◆ **PAGE TEXT**
Iran says OPEC will not boost output

TEHRAN - Iran's oil minister rejected on Saturday any idea of OPEC raising production, saying it would fail to ease record prices as the market was already "saturated" with oil.
Gholamhossein Nozari also dismissed as a "political move" Saudi Arabia's announcement on Friday of a modest hike in output after an appeal from visiting U.S. President George W. Bush.
"No, the market is saturated with oil and a hike in production does not have an impact on the price," Nozari told reporters when asked whether the Organisation of Petroleum Exporting Countries (OPEC) would increase production.
Oil prices have risen six-fold since 2002 and doubled since last year as rising demand from China and other developing nations cinched spare production capacity, adding pressure on the U.S. economy already hard hit by a housing slump.
OPEC's smallest producer, Ecuador, said on Friday that members should consider raising output to stem the oil rally because high prices are hurting the poor.
But Iran, OPEC's second-largest producer after Saudi Arabia and a price hawk, says the market is well-supplied with oil and blames the price rise on a weak U.S. dollar, speculation and other factors outside the control of the 13-member cartel.
Oil shot to a record high near $128 a barrel on Friday as a bullish price forecast from investment bank Goldman Sachs drowned out the offer of more supply from Saudi Arabia.
"Political move"
Bush, who has come under increasing domestic pressure to act as the price of oil weighs on the economy, met Saudi King Abdullah in Riyadh on Friday to ask for more oil from OPEC to tame record oil prices.
Apart from a modest output hike, the world's top oil exporter also said it was ready to pump more if needed.
Asked about Saudi Arabia's announcement that Riyadh had agreed to boost output by 3.3 percent, or 300,000 barrels per day, to loosen up the market and make up for declines in other OPEC nations, Nozari was quoted by Fars News Agency as saying:
"This action is more of a political move ... this action will only help to increase reserves."
Unlike Saudi Arabia, a key U.S. ally in the Middle East, Tehran and Washington are bitter foes and sharply at odds over Tehran's disputed nuclear plans and also over who is to blame for violence in Iraq.
The United States says more supply would help lower prices, while OPEC officials blame the high price on factors beyond their control, such as speculation and the weak dollar
Prices rose early this week after President Mahmoud Ahmadinejad was quoted as saying Iran was reviewing a proposal to reduce its output, which hit 4.203 million barrels per day in March, the highest level since its 1979 Islamic revolution.
But Nozari said Iran did not want its production to be lower than its OPEC share.

◆ **RECORDED DATA**

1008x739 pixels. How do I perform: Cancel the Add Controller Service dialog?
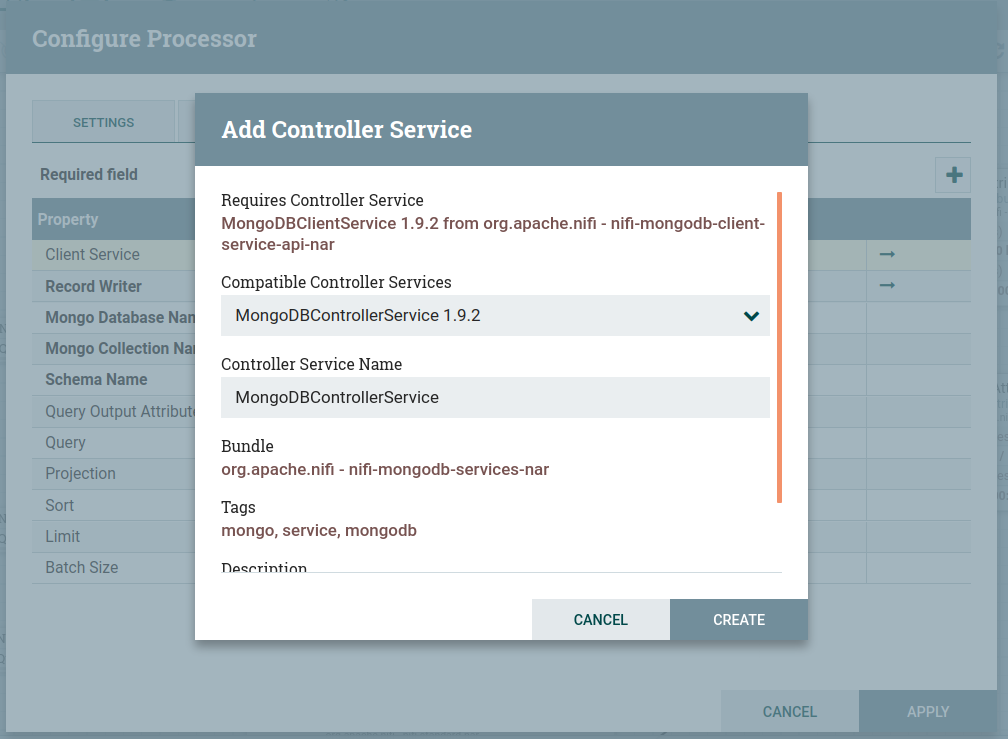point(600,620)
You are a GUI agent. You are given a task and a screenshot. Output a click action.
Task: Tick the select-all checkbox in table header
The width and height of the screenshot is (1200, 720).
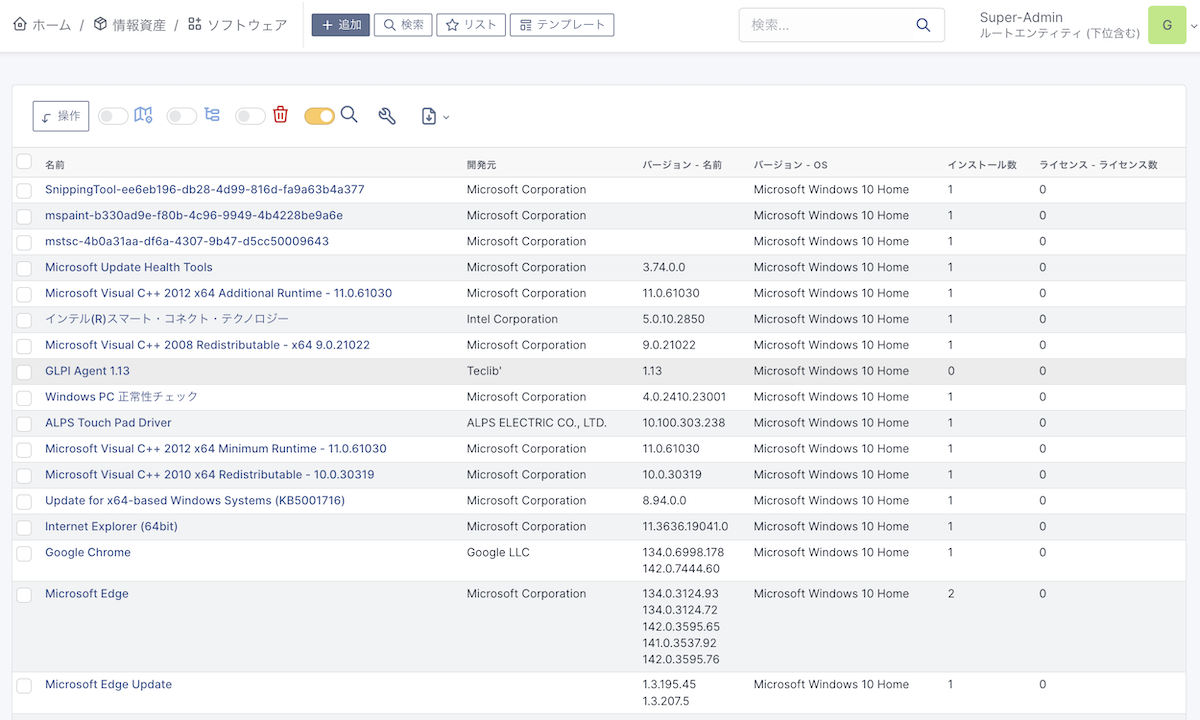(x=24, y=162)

◆ **GIVEN EXERCISE**
Update the stretch from "Oil prices have" through "the 13-member cartel." in the article on OPEC output, changing "cartel" to "group".

◆ **FINAL RESULT**
Oil prices have risen six-fold since 2002 and doubled since last year as rising demand from China and other developing nations cinched spare production capacity, adding pressure on the U.S. economy already hard hit by a housing slump.
OPEC's smallest producer, Ecuador, said on Friday that members should consider raising output to stem the oil rally because high prices are hurting the poor.
But Iran, OPEC's second-largest producer after Saudi Arabia and a price hawk, says the market is well-supplied with oil and blames the price rise on a weak U.S. dollar, speculation and other factors outside the control of the 13-member group.